Riding on the crest of a wave is familiar territory for Paul Lewis. His latest exploration of Haydn, Beethoven and Brahms, however, saw him diving beneath the surface, seeking new connections between these three great superpowers. On this occasion, Beethoven and Brahms didn’t provide the more expansive pieces in the programme, Lewis choosing instead to concentrate on the succinct nature of their later mature styles, so the meaty centre was left to Haydn. But, in typical Lewis fashion, it was intelligent programming, each piece providing deceptively but equally rich content and complementary stylistic contrasts.

Paul Lewis © Jack Liebeck
Paul Lewis
© Jack Liebeck

Lewis is one of the finest interpreters of Beethoven around, but it is only more recently that he has entered into a detailed exploration of Brahms and Haydn. Combining the three, however, created some meaningful links between them, such as in Beethoven’s 11 Bagatelles, Op.119, which shared the quirky wit of Haydn but looked forward to the romanticism of Brahms. Lewis brought out every twist and turn of these brief but remarkable pieces, showing that, rather than being mere trifles, they had much more richness and variety of content than their dimensions suggested. He opened with care and dignity in Bagatelle no. 1, the longest of the set at just two and a half minutes (the shortest, incidentally, being no. 10, lasting an audacious ten seconds!), while peppering others with charm and cheek. He produced wonderful legato in the Andante movements, and throughout he balanced delicacy with granite force.

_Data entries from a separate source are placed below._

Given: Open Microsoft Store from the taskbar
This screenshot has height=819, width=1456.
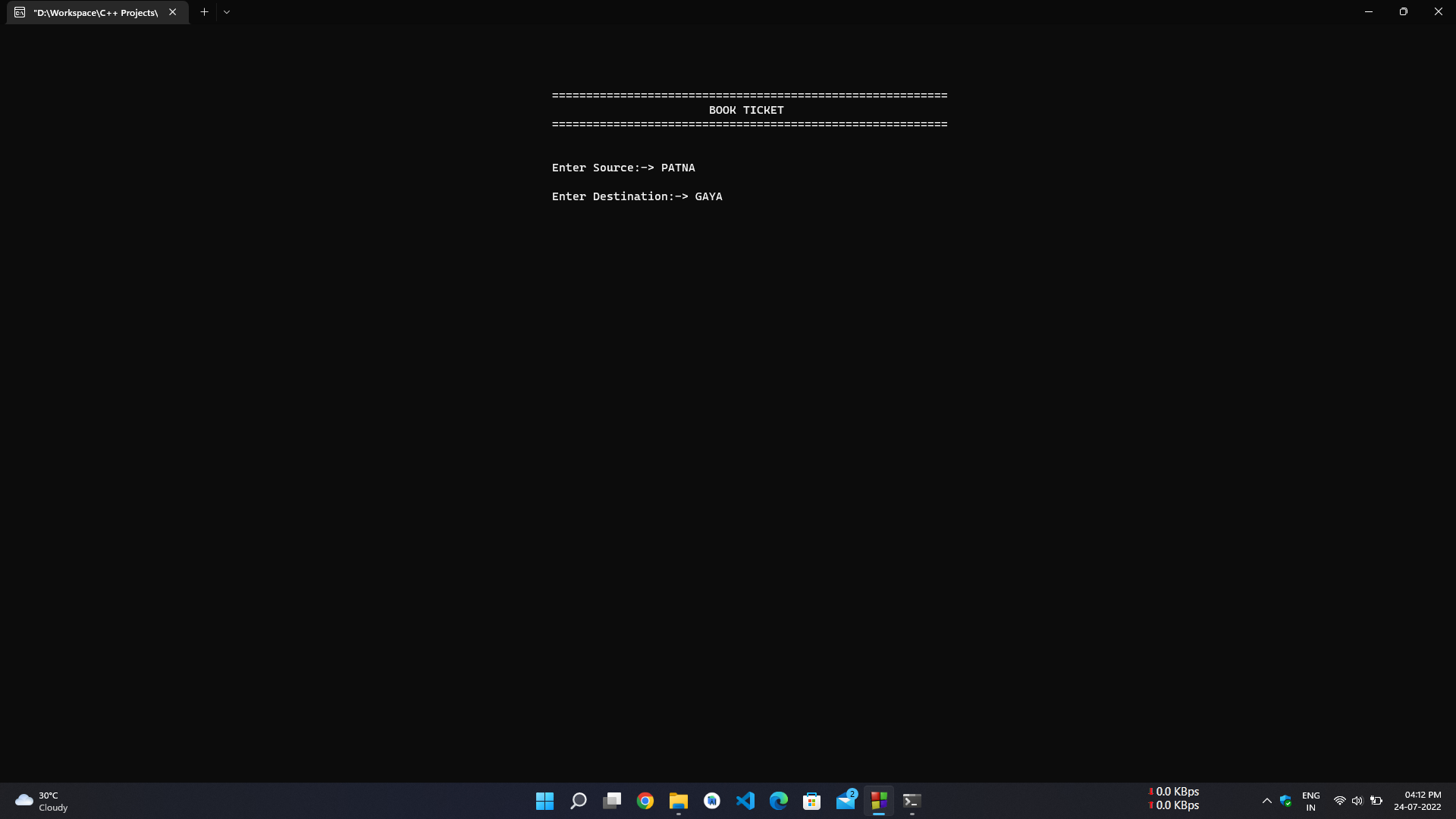Looking at the screenshot, I should coord(812,801).
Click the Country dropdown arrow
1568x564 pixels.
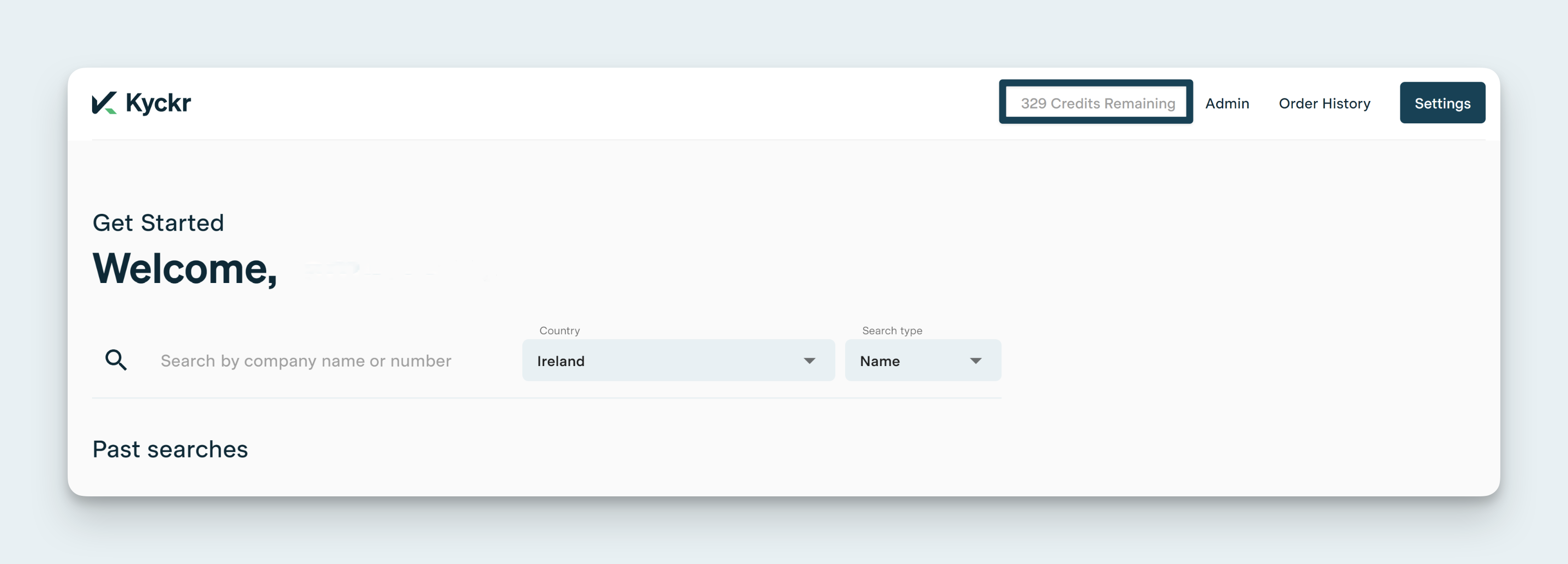[x=809, y=361]
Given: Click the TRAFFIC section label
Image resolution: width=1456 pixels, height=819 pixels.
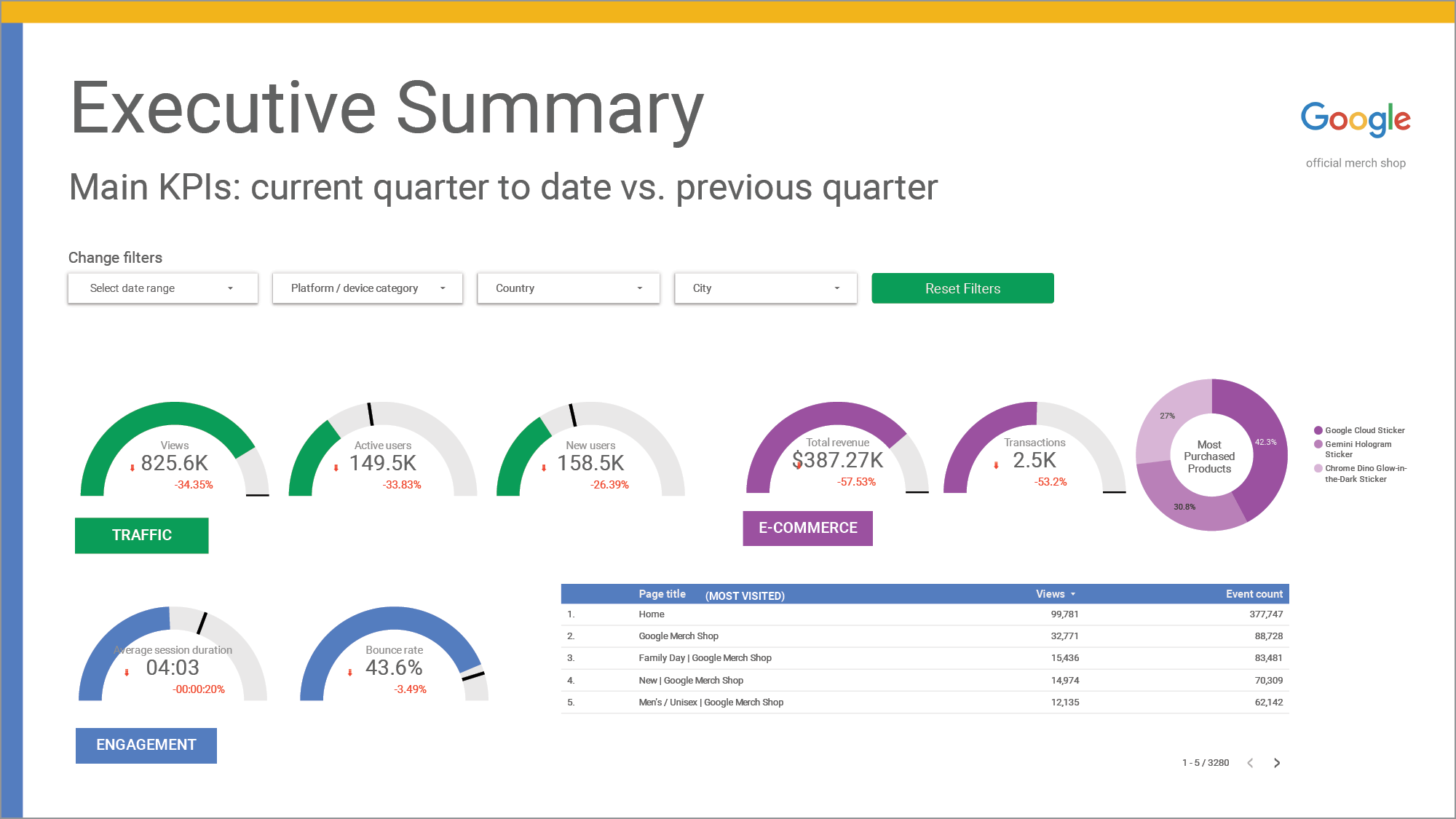Looking at the screenshot, I should (x=141, y=535).
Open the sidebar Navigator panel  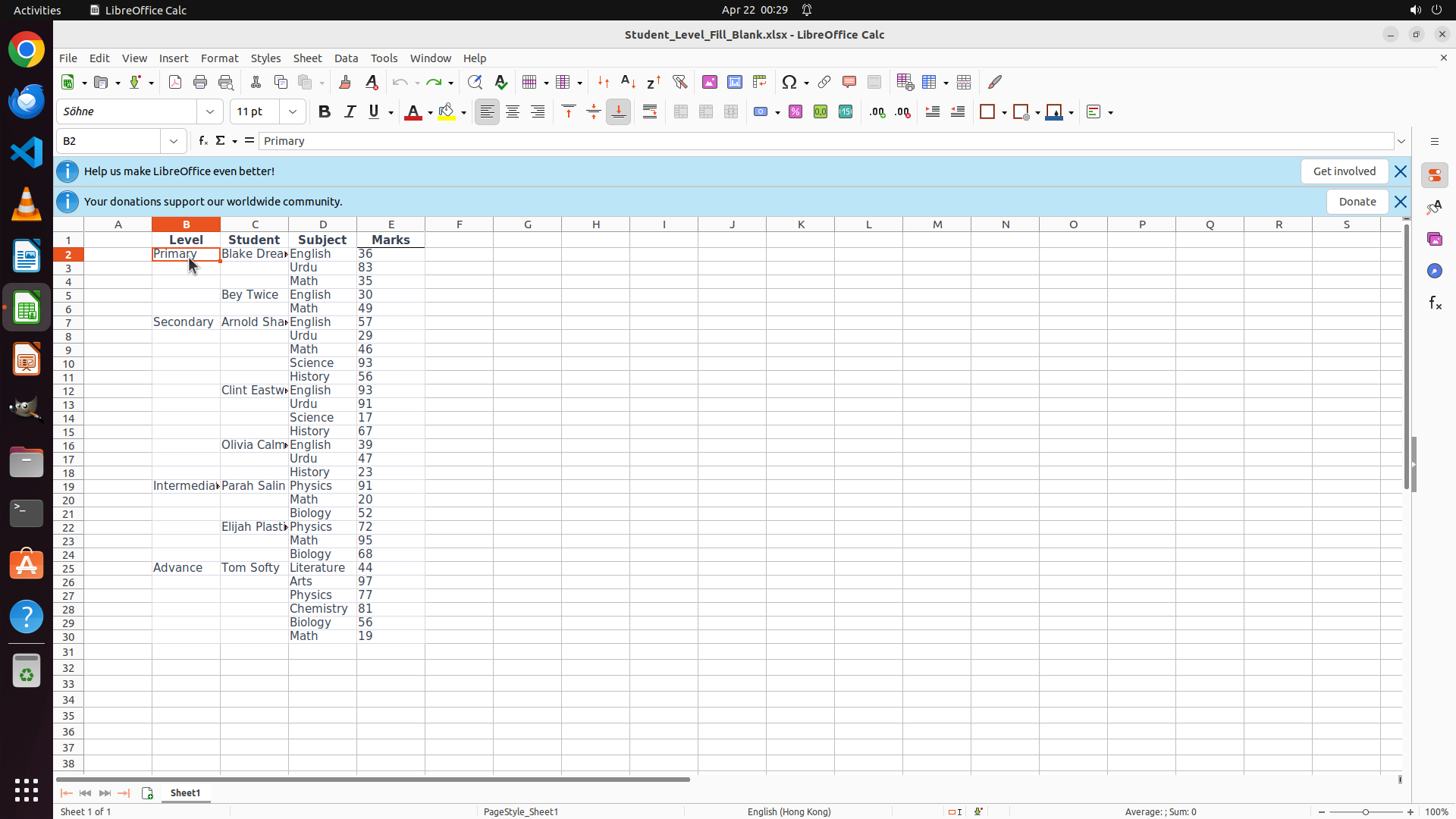pos(1434,271)
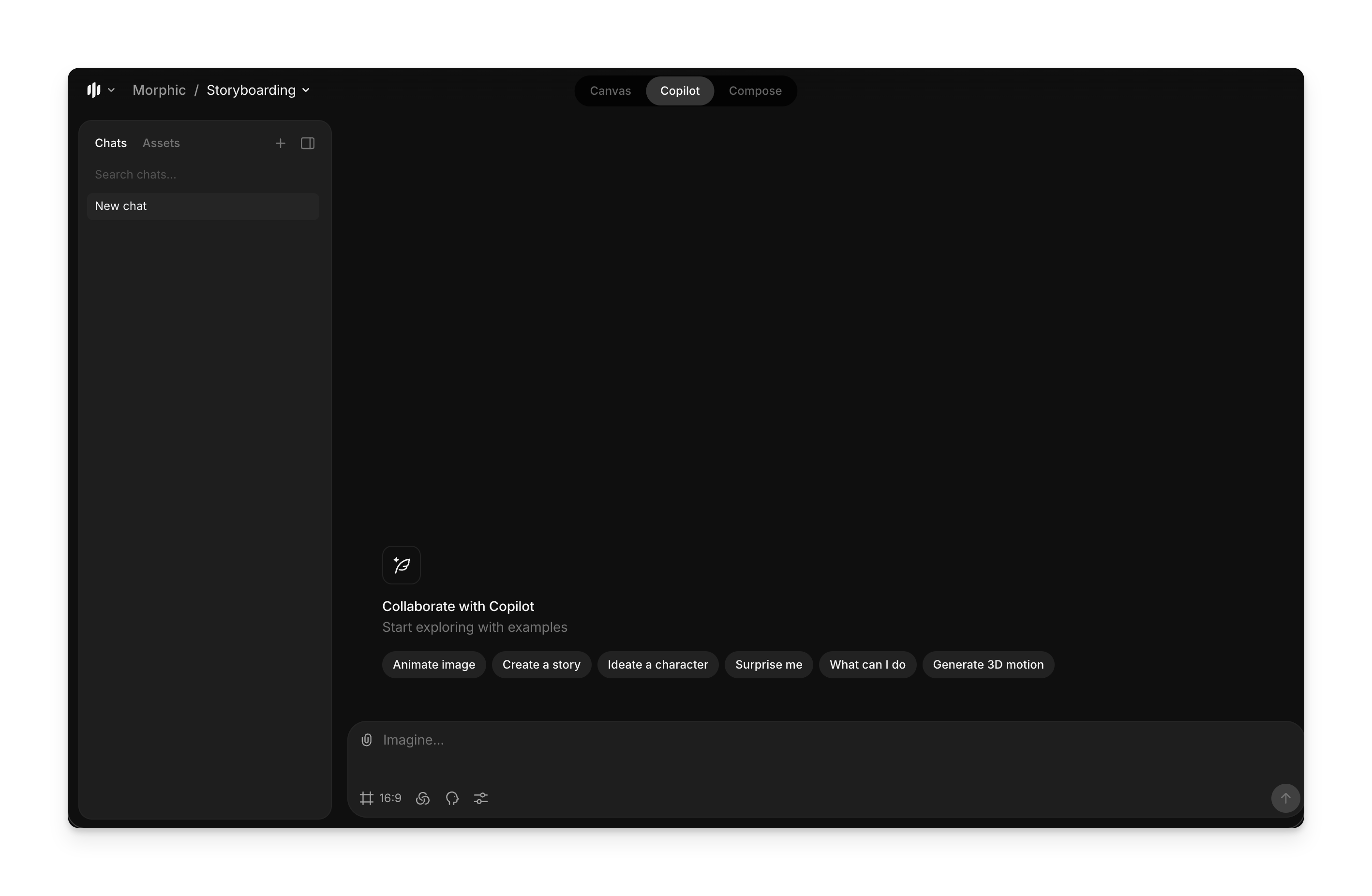Switch to Canvas mode

point(610,90)
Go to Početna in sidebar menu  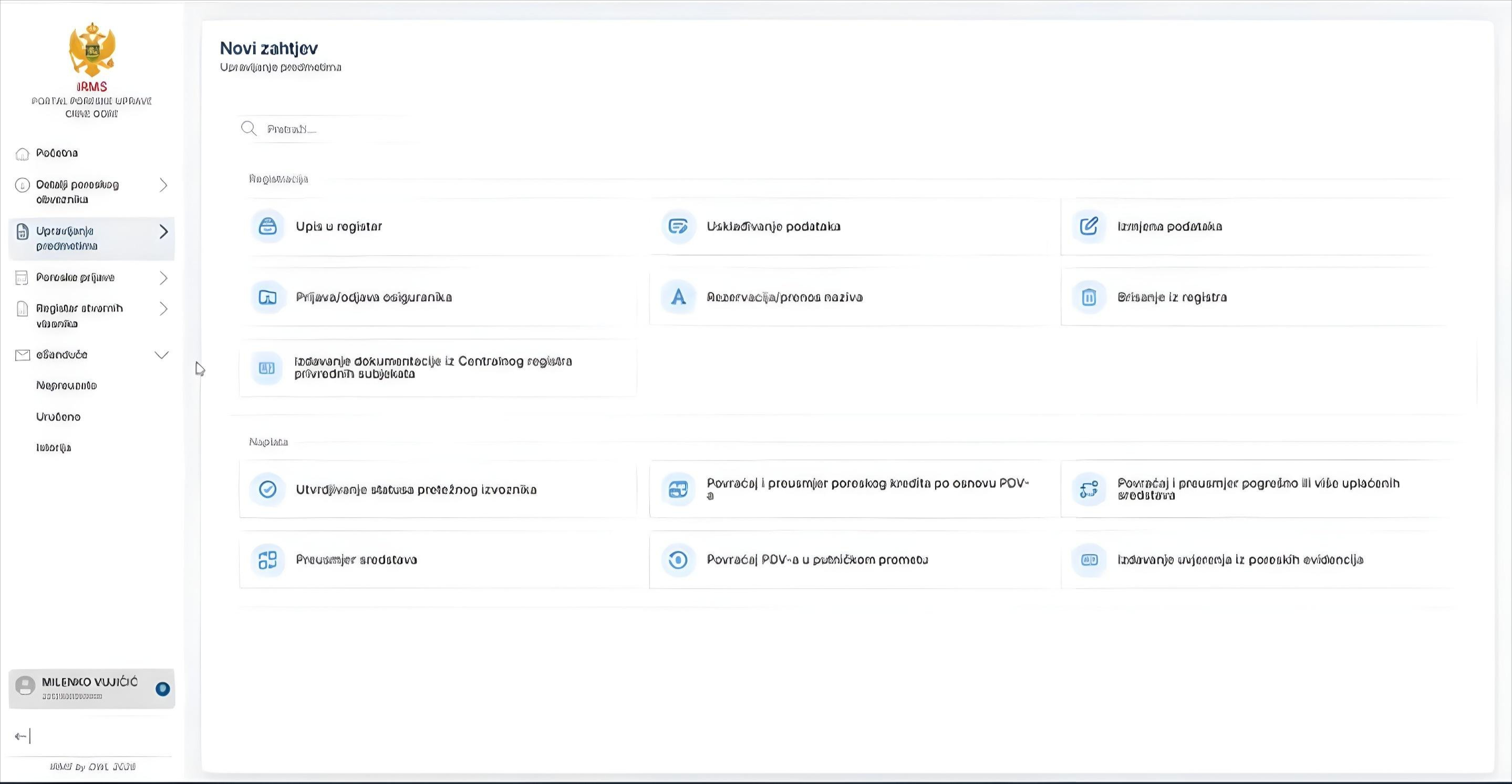57,153
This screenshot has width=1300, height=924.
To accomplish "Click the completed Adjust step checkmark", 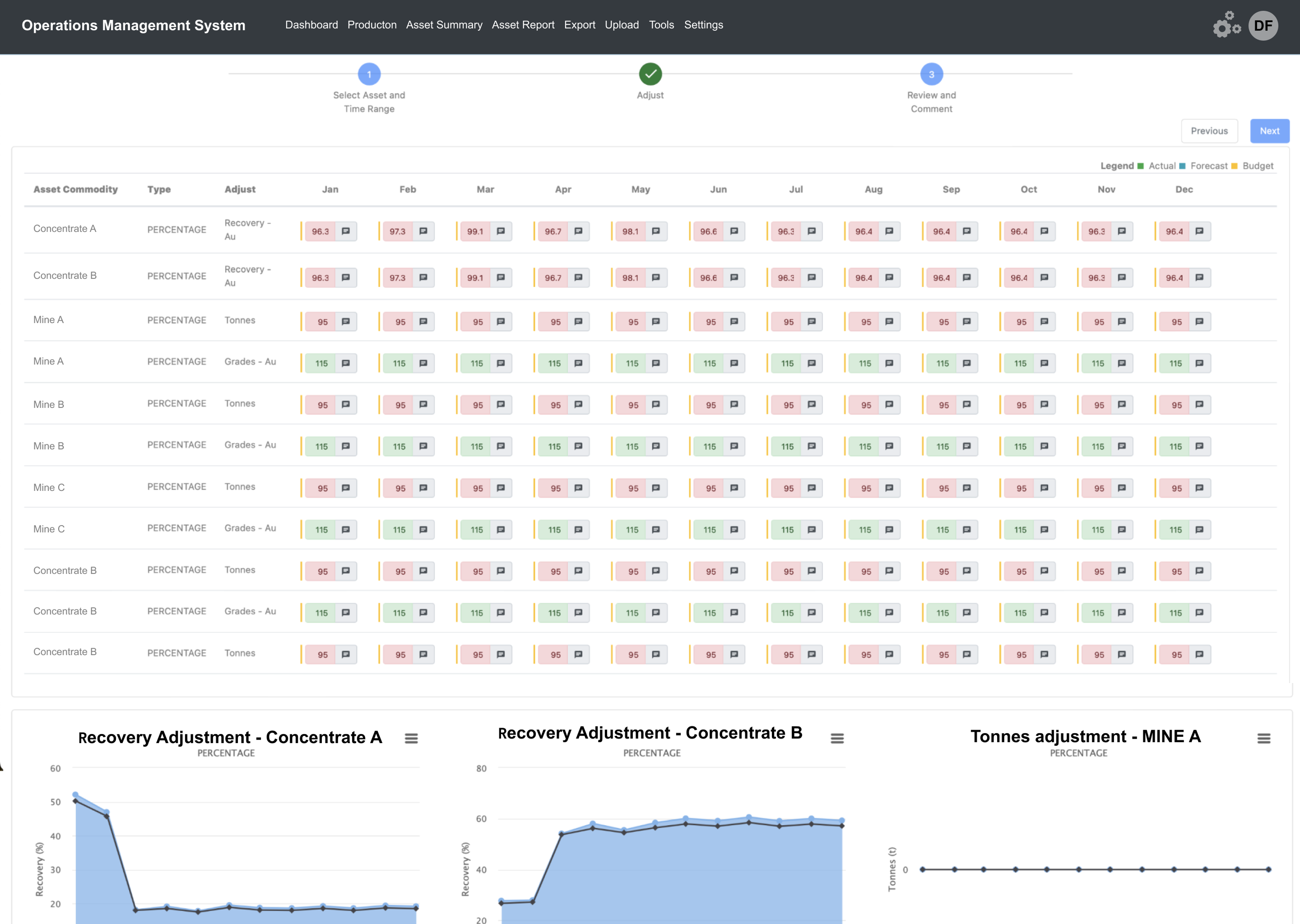I will 650,74.
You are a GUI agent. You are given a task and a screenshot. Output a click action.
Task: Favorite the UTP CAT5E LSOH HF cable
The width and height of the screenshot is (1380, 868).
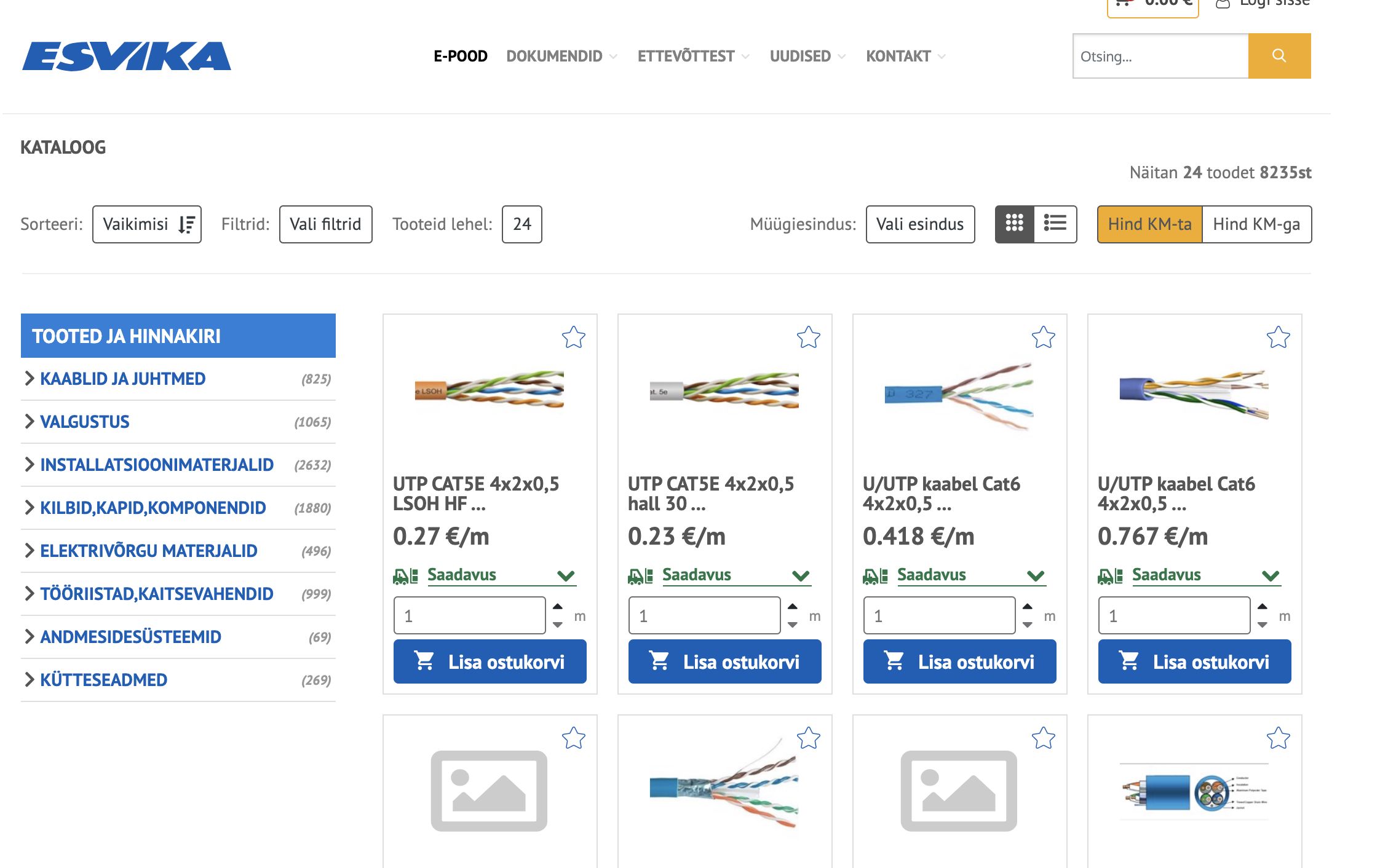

The frivolous Beethoven led neatly into a similarly styled opening to Haydn’s ebullient Piano Sonata in E flat major, Hob XVI/49. Lewis was as intricate and articulate as it was possible to be, with only the slightest hint of the methodical, creating a lovingly shaped slow movement full of affection and longing, and a skittishly light and airy Finale. But the real sell for me was the subtlety of his transitions, using just the right amount of hold between phrases, no over-shaping, and with excellent use of Haydn’s trademark pauses.

After the interval, there was a change of mood with Haydn’s darker, more sombre Piano Sonata in B minor, Hob XVI/32, Lewis capitalising impressively on its curiously Baroque-style precision and poignancy while also foreshadowing the emotional expression of the Romantic era to come. Lewis mixed superbly contrasts of touch, and created wonderful definition of lines through all the figurations, especially in the Allegro moderato. The gentle Menuet was smooth and sensitive, with an unsettlingly restless central episode, followed abruptly by Lewis’ agitated and steely Finale, showing uncompromising dexterity delivered with brilliance at an almost suicidal pace.

Remaining in the key of B minor, Lewis then presented Brahms’ last work for solo piano, his Four Pieces, Op.119. As with Beethoven’s Bagatelles, Lewis focused on the composer’s desire to condense larger-scale narratives into succinct, more intense expressions, with an economy and conciseness that Lewis made quite compelling. A wistfully pensive and harmonically adventurous opening gave a feeling of ambiguous yearning, which became more grounded in the graceful nostalgia and reflection of the second Intermezzo. Lewis wove the rhythmic tricks and uneven phrase lengths of the C major Intermezzo skilfully into a continuously flowing set of waves, leading into a thunderous and triumphant Rhapsody to close the set, but ending under dark ominous clouds.

With his deep concentration, sheer musicality and welcome absence of unshowy gestures, Lewis seems to have this uncanny knack of making you feel that he is letting you into a secret. Based on these performances, which also included a refreshing encore of Schubert’s Allegretto in C minor, D915, these are secrets that simply have to be leaked.